Element and text position data:
==============================
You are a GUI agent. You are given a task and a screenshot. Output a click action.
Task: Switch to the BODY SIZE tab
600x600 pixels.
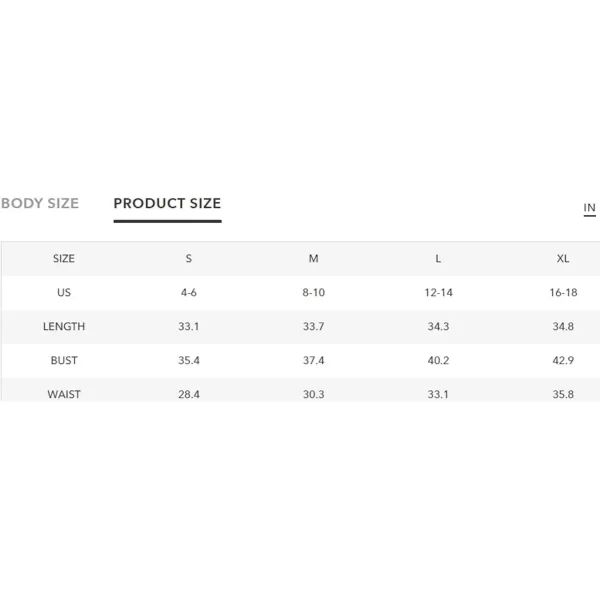click(40, 203)
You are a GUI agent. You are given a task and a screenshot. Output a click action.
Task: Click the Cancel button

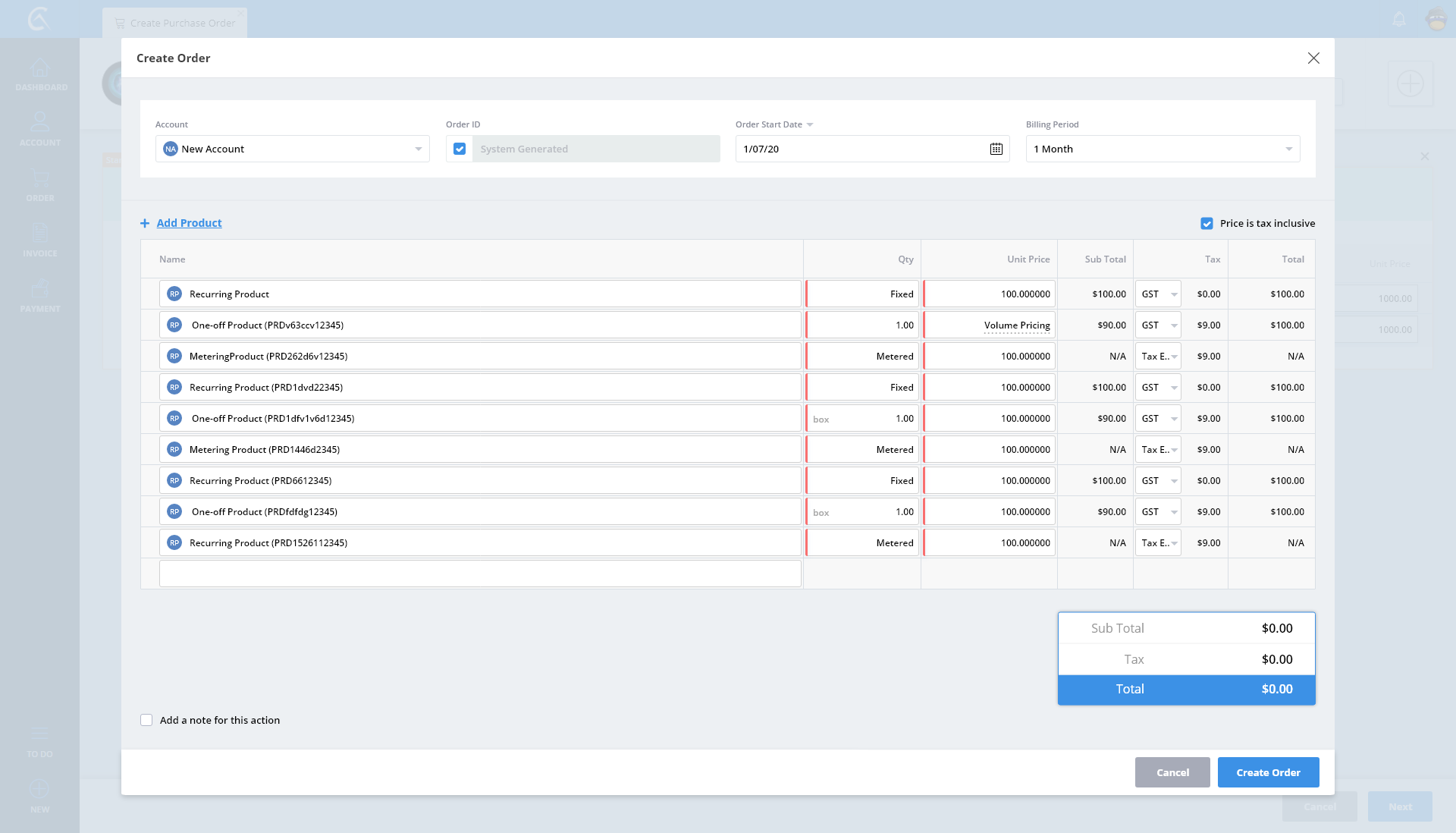[1172, 772]

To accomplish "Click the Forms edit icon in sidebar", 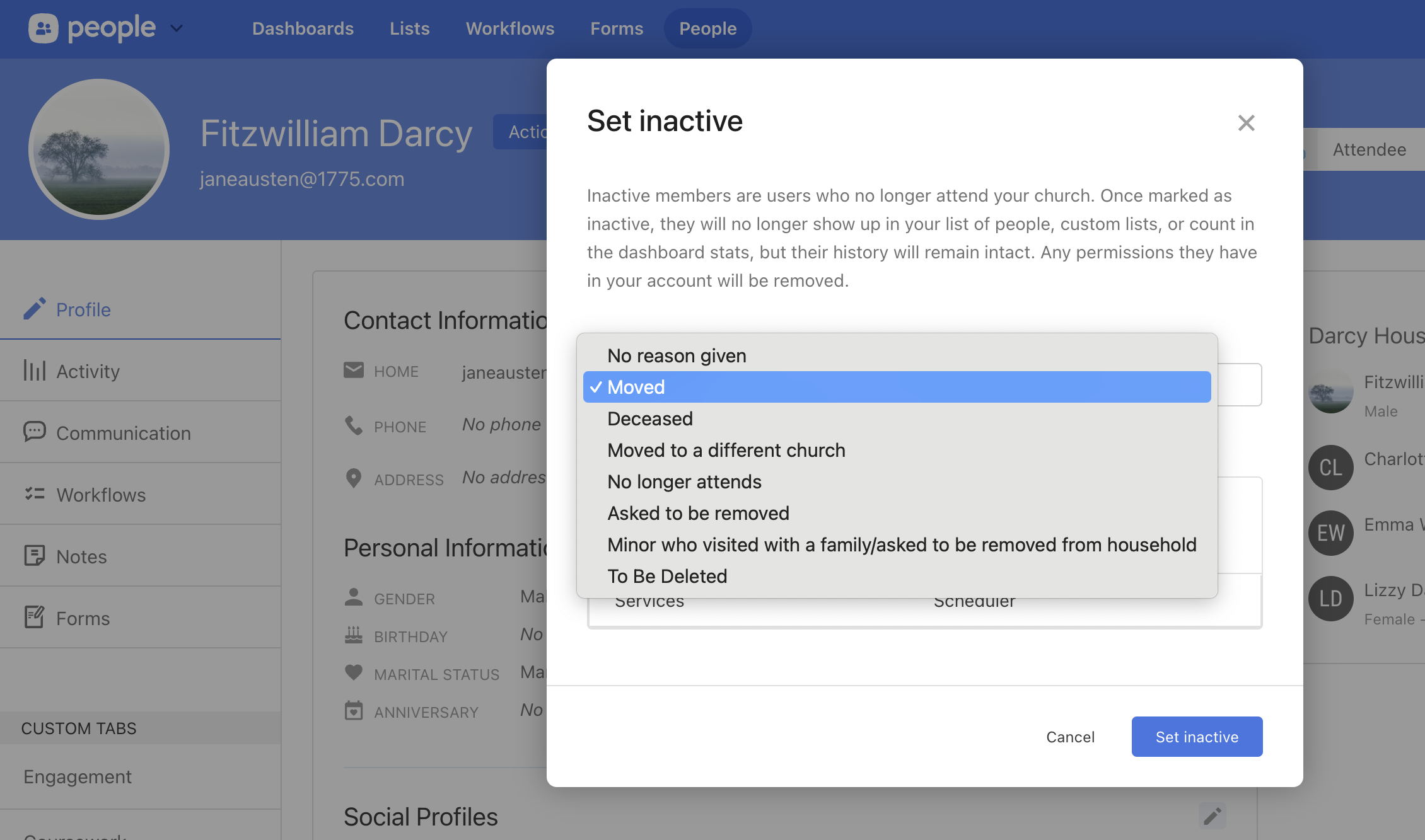I will [x=35, y=618].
==============================
INSTRUCTIONS TO FOLLOW: Rescale the stretch from the start of the items through the line containing "[1172, 772]" by writing those lines out again, requests included, with every coordinate in the answers multiplied by 0.6 and rounded to the nearest whole number, halves rounded up. Leave the pictures out.

EXPECTED ANSWER:
You are a GUI agent. You are given a task and a screenshot. Output a click action.
Task: Switch to the BODY SIZE tab
600x600 pixels.
click(24, 122)
You are a GUI agent. You are given a task and a screenshot. Output a click action.
Task: Click the Cancel button

[703, 463]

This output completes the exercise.